Exercise description
Nothing in the records should be left out; transcribe them exactly.

Collected data entries:

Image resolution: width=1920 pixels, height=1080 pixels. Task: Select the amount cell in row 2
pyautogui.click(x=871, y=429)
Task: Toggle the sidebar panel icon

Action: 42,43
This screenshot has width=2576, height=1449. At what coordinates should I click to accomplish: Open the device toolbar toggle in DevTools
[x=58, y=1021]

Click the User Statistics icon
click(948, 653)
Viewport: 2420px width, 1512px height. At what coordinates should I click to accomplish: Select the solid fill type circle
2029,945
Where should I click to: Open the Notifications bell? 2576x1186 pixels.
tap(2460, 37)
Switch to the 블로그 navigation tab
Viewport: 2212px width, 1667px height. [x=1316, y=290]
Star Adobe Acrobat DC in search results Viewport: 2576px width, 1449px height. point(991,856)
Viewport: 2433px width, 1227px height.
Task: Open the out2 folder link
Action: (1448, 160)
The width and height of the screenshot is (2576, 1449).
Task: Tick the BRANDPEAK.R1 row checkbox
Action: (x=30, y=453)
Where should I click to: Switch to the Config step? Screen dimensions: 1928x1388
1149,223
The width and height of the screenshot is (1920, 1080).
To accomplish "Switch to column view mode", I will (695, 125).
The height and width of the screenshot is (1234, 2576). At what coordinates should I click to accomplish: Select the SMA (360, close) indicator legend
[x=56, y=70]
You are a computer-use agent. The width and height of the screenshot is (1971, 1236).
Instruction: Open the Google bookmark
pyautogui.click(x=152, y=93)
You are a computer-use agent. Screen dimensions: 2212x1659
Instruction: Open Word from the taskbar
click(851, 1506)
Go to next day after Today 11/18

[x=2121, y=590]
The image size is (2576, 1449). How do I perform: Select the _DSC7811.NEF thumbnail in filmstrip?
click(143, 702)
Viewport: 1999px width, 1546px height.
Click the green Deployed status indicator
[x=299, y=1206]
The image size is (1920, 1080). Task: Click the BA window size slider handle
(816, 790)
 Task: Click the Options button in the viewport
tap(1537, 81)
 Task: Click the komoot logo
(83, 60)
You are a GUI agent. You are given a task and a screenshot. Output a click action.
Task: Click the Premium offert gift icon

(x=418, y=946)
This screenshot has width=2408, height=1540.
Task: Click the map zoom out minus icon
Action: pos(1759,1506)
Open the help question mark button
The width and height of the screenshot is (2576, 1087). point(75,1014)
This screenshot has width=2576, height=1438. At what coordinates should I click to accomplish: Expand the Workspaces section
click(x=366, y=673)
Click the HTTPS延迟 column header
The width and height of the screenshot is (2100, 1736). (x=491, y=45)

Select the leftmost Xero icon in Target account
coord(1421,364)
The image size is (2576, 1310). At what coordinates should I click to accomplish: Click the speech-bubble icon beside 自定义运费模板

Your solution
Image resolution: width=1920 pixels, height=1080 pixels. Task: Select the amount cell in row 2
pyautogui.click(x=871, y=429)
Task: Toggle the sidebar panel icon

Action: 42,43
This screenshot has width=2576, height=1449. At what coordinates should I click to accomplish: Open the device toolbar toggle in DevTools
[x=58, y=1021]

Click the User Statistics icon
click(948, 653)
Viewport: 2420px width, 1512px height. At what coordinates should I click to accomplish: Select the solid fill type circle
2029,945
Where should I click to: Open the Notifications bell? 2576x1186 pixels.
tap(2460, 37)
Switch to the 블로그 navigation tab
Viewport: 2212px width, 1667px height. [x=1316, y=290]
Star Adobe Acrobat DC in search results Viewport: 2576px width, 1449px height. point(991,856)
Viewport: 2433px width, 1227px height.
Task: Open the out2 folder link
Action: (1448, 160)
The width and height of the screenshot is (2576, 1449).
Task: Tick the BRANDPEAK.R1 row checkbox
Action: (x=30, y=453)
Where should I click to: Switch to the Config step? Screen dimensions: 1928x1388
1149,223
The width and height of the screenshot is (1920, 1080).
To accomplish "Switch to column view mode", I will (695, 125).
The height and width of the screenshot is (1234, 2576). At what coordinates should I click to accomplish: Select the SMA (360, close) indicator legend
[x=56, y=70]
You are a computer-use agent. The width and height of the screenshot is (1971, 1236).
Instruction: Open the Google bookmark
pyautogui.click(x=152, y=93)
You are a computer-use agent. Screen dimensions: 2212x1659
Instruction: Open Word from the taskbar
click(851, 1506)
Go to next day after Today 11/18

[x=2121, y=590]
The image size is (2576, 1449). How do I perform: Select the _DSC7811.NEF thumbnail in filmstrip?
click(143, 702)
Viewport: 1999px width, 1546px height.
Click the green Deployed status indicator
[x=299, y=1206]
The image size is (1920, 1080). Task: Click the BA window size slider handle
(816, 790)
 Task: Click the Options button in the viewport
tap(1537, 81)
 Task: Click the komoot logo
(83, 60)
You are a GUI agent. You are given a task and a screenshot. Output a click action.
Task: Click the Premium offert gift icon

(x=418, y=946)
This screenshot has width=2408, height=1540.
Task: Click the map zoom out minus icon
Action: pos(1759,1506)
Open the help question mark button
The width and height of the screenshot is (2576, 1087). point(75,1014)
This screenshot has width=2576, height=1438. At what coordinates should I click to accomplish: Expand the Workspaces section
click(x=366, y=673)
Click the HTTPS延迟 column header
The width and height of the screenshot is (2100, 1736). (x=491, y=45)

Select the leftmost Xero icon in Target account
coord(1421,364)
The image size is (2576, 1310). At what coordinates should I click to accomplish: Click the speech-bubble icon beside 自定义运费模板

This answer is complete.